Z ³ is a single bond, a methylene group, an ethylene group, a phenylene group, a fluorinated phenylene group, a phenylene group substituted with a trifluoromethyl group, —O—Z ³¹ —, —C(=O)—O—Z ³¹ - or -C(=O)-NH-Z ³¹ -. Z ³¹ is an aliphatic hydrocarbylene group having 1 to 6 carbon atoms, a phenylene group, a fluorinated phenylene group, or a phenylene group substituted with a trifluoromethyl group, a carbonyl group, an ester bond, an ether bond or a hydroxy group; may contain
R ²¹ to R ²⁸ are each independently a halogen atom or a hydrocarbyl group having 1 to 20 carbon atoms which may contain a heteroatom.
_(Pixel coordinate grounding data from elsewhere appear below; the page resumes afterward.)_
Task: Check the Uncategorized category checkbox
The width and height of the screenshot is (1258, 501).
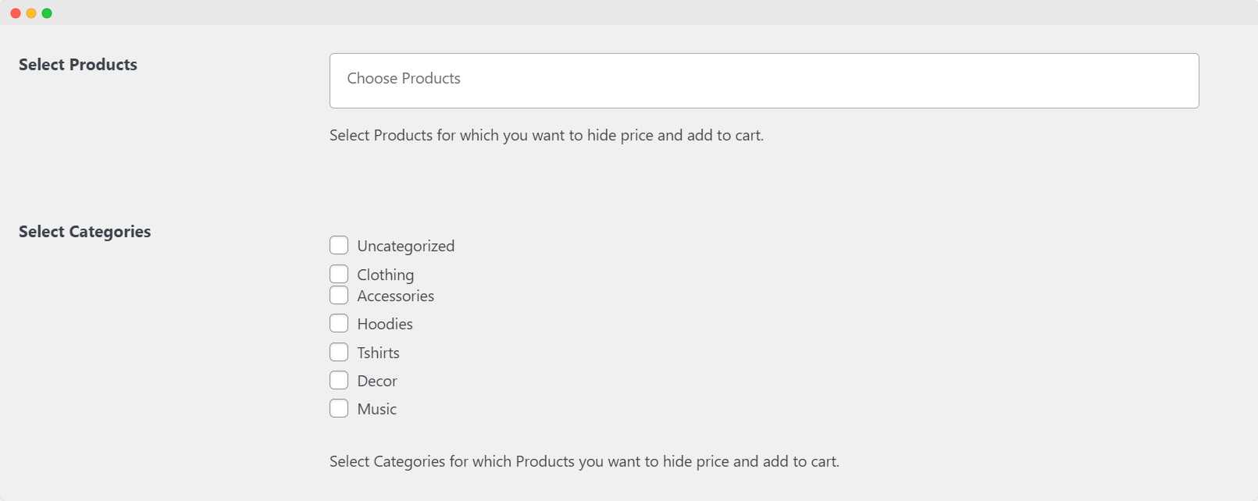Action: coord(339,245)
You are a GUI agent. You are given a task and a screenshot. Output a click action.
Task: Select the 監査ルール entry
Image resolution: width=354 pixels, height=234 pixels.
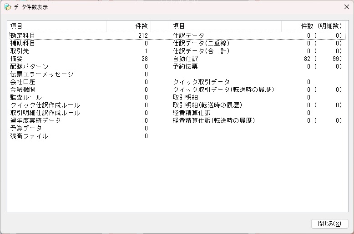[26, 97]
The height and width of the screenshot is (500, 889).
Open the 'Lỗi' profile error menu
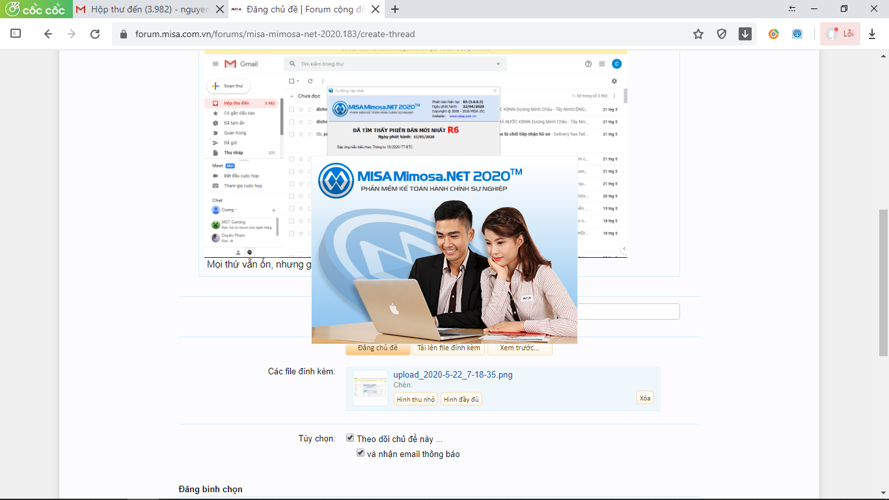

Also, R ²³ and R ²⁴ or R ²⁶ and R ²⁷ may combine with each other to form a ring together with the sulfur atom to which they are bonded.
^RHF is a hydrogen atom or a trifluoromethyl group.
M ⁻ is the non-nucleophilic counterion. ) forming a resist film on a substrate using the resist material according to any one of claims 1 to 10; exposing the resist film to high-energy radiation; and a step of developing using. 12. The pattern forming method according to claim 11, wherein the high-energy beam is an ArF excimer laser beam with a wavelength of 193 nm, a KrF excimer laser beam with a wavelength of 248 nm, an electron beam, or extreme ultraviolet rays with a wavelength of 3 to 15 nm.